House of Cards

House of Cards

How Wall Street's Gamblers Broke Capitalism

Summary

From the author of The Last Tycoons, William D. Cohan's international bestseller House of Cards: How Wall Street's Gamblers Broke Capitalism dissects the collapse of Bear Stearns and the beginning of the financial crisis.

It was Wall Street's toughest investment bank, taking risks where others feared to tread, run by testosterone-fuelled gamblers who hung a sign saying 'let's make nothing but money' over the trading floor.

Yet in March 2008 the 85-year-old firm Bear Stearns was brought to its knees - and global economic meltdown began. With unprecedented access to the people at the eye of the financial storm, William Cohan tells the outrageous story of how Wall Street's entire house of cards came crashing down.
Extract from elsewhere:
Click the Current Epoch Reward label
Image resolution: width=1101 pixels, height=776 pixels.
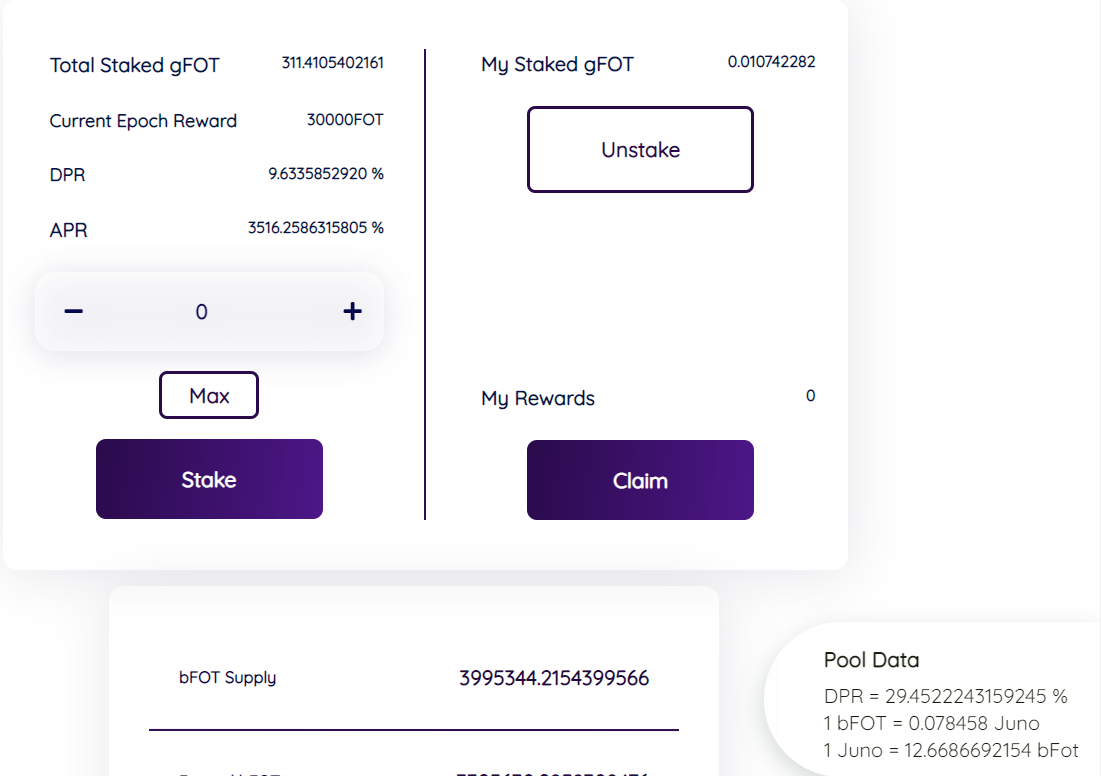(143, 121)
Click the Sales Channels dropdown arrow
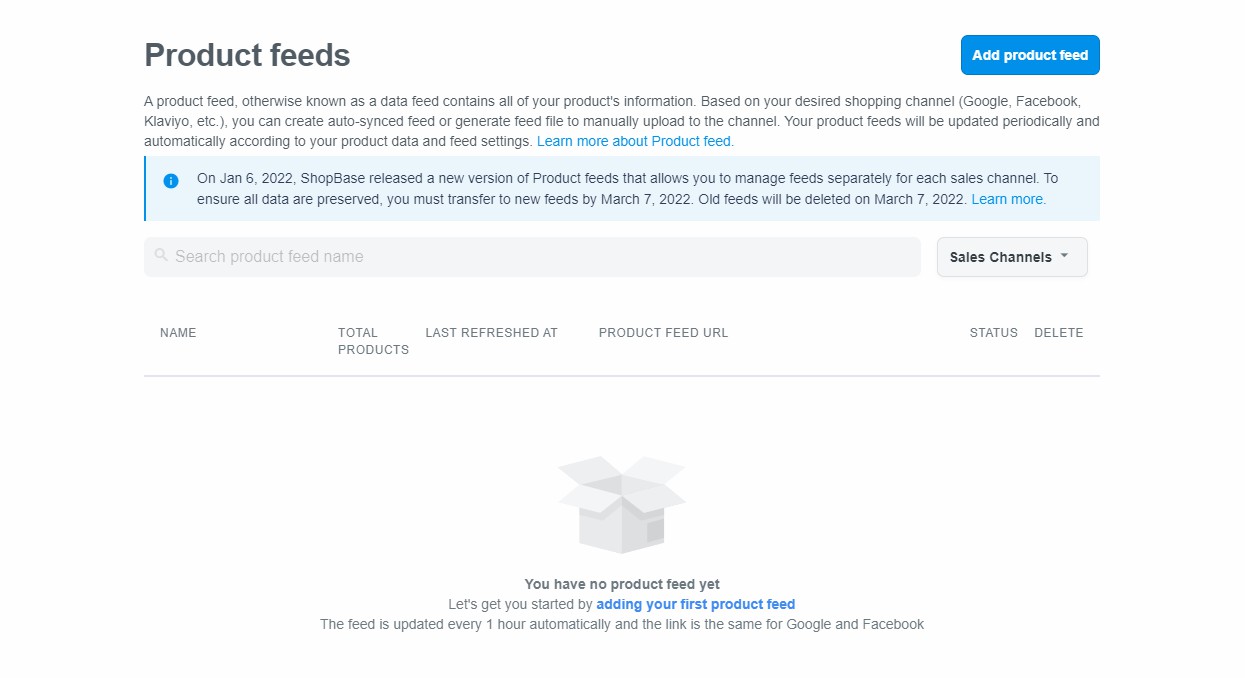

'A page-turner ... hard to put down, especially thanks to its dishy, often profane, quotes from insiders ... Read it, learn - and weep'
  Observer

'A fly-on-the-wall record ... Cohan is a master of this genre. He perfectly captures the raw voice of Wall Street ... like Damon Runyon updated by Martin Scorsese'
  Spectator Business

'Action-packed ... gripping'
  Sunday Times

'A devastating account of the foul-mouthed, money-grabbing men responsible for Bear Stearns' collapse'
  Business Week

William D. Cohan was an award-winning investigative journalist before embarking on a seventeen-year career as an investment banker on Wall Street. His first book, The Last Tycoons, about Lazard, won the 2007 Financial Times/Goldman Sachs Business Book of the Year Award and was a New York Times bestseller. His second book, House of Cards, also a bestseller, is an account of the last days of Bear Stearns & Co.

Reviews

  • It is too early to say who will emerge as the definitive chroniclers of this crisis, but this book by William Cohan ... seems likely to end up as one of the key texts
    The Observer

About the author

William D. Cohan

William D. Cohan is the New York Times bestselling author of The Price of Silence, Money and Power, House of Cards, and The Last Tycoons, which won the 2007 FT/Goldman Sachs Business Book of the Year Award. He is a special correspondent at Vanity Fair and writes a biweekly opinion column in The New York Times. He has also written for theFinancial Times, Bloomberg BusinessWeek, Fortune, The Atlantic, The Nation, and The Washington Post, among other publications. Cohan is a graduate of Duke University, Columbia University School of Journalism, and the Columbia University Graduate School of Business.